Rewrite the records below, starting with the line that contains "Where should I click to: Click the リクエスト" and going on through the line that contains "click(x=1254, y=14)", replacing "thumbs-up" with "thumbs-down" and leaving everything else the same.

━━━━━ WORKING DATA ━━━━━

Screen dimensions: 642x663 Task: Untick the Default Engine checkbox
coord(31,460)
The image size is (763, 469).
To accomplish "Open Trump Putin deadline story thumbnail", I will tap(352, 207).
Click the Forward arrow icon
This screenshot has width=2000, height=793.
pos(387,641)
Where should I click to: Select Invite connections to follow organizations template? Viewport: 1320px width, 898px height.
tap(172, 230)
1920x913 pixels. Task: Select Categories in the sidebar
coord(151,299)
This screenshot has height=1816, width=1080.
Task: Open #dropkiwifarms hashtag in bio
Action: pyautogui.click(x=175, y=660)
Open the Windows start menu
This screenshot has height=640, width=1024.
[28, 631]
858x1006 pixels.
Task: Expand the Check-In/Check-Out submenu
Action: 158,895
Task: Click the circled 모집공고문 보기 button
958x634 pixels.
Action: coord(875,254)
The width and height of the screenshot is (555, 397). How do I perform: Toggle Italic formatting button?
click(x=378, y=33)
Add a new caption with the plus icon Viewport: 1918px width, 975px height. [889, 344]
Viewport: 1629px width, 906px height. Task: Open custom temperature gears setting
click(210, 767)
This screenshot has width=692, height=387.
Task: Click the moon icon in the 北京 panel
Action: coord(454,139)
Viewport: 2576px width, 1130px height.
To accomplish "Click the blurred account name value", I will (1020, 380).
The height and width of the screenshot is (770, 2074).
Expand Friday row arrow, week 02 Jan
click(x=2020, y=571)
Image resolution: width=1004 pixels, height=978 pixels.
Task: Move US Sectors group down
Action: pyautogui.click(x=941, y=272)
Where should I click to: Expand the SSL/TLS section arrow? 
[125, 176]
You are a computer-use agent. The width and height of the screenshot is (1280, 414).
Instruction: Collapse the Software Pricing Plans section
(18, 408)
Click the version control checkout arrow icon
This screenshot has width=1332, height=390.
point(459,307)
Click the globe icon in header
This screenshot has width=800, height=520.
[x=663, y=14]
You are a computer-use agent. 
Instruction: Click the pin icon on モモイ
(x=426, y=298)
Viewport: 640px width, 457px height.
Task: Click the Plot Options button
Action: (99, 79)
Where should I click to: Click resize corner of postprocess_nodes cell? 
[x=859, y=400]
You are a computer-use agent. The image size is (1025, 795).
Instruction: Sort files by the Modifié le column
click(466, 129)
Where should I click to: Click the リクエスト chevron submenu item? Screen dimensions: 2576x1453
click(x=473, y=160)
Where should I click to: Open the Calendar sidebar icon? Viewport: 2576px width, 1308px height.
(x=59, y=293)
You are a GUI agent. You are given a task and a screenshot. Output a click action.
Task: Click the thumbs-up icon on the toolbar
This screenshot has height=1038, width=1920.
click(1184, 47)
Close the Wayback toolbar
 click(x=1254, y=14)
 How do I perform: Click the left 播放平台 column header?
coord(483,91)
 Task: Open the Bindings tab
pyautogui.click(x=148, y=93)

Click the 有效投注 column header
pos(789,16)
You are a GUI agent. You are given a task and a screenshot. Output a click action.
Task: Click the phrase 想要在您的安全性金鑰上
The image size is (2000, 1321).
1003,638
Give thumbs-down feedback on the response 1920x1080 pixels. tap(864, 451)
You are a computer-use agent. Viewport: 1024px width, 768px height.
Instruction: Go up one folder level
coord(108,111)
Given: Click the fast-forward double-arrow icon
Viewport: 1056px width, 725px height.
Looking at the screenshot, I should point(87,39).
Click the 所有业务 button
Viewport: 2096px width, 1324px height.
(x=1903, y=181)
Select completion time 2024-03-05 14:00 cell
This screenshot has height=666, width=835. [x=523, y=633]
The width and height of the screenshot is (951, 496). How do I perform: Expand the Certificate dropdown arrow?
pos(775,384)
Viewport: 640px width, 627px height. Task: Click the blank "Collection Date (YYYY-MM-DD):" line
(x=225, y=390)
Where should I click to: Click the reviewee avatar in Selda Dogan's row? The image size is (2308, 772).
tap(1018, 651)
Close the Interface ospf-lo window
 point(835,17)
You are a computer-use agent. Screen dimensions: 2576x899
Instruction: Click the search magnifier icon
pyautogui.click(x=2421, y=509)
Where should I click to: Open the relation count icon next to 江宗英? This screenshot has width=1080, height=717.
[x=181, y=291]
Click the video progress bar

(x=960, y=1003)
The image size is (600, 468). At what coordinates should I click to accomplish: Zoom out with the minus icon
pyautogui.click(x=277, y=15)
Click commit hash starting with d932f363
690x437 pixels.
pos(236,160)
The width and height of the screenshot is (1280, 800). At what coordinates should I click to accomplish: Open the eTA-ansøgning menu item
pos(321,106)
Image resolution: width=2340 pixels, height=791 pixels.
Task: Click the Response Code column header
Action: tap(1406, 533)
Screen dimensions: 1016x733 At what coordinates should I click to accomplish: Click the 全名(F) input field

━━━━━

- **ANSWER TO THE PROBLEM**
Where should I click to: Click the リクエスト chevron submenu item? Screen dimensions: 2576x1453
click(x=473, y=160)
Where should I click to: Open the Calendar sidebar icon? Viewport: 2576px width, 1308px height.
(x=59, y=293)
You are a GUI agent. You are given a task and a screenshot. Output a click action.
Task: Click the thumbs-down icon on the toolbar
This screenshot has height=1038, width=1920.
click(1184, 47)
Close the Wayback toolbar
 click(x=1254, y=14)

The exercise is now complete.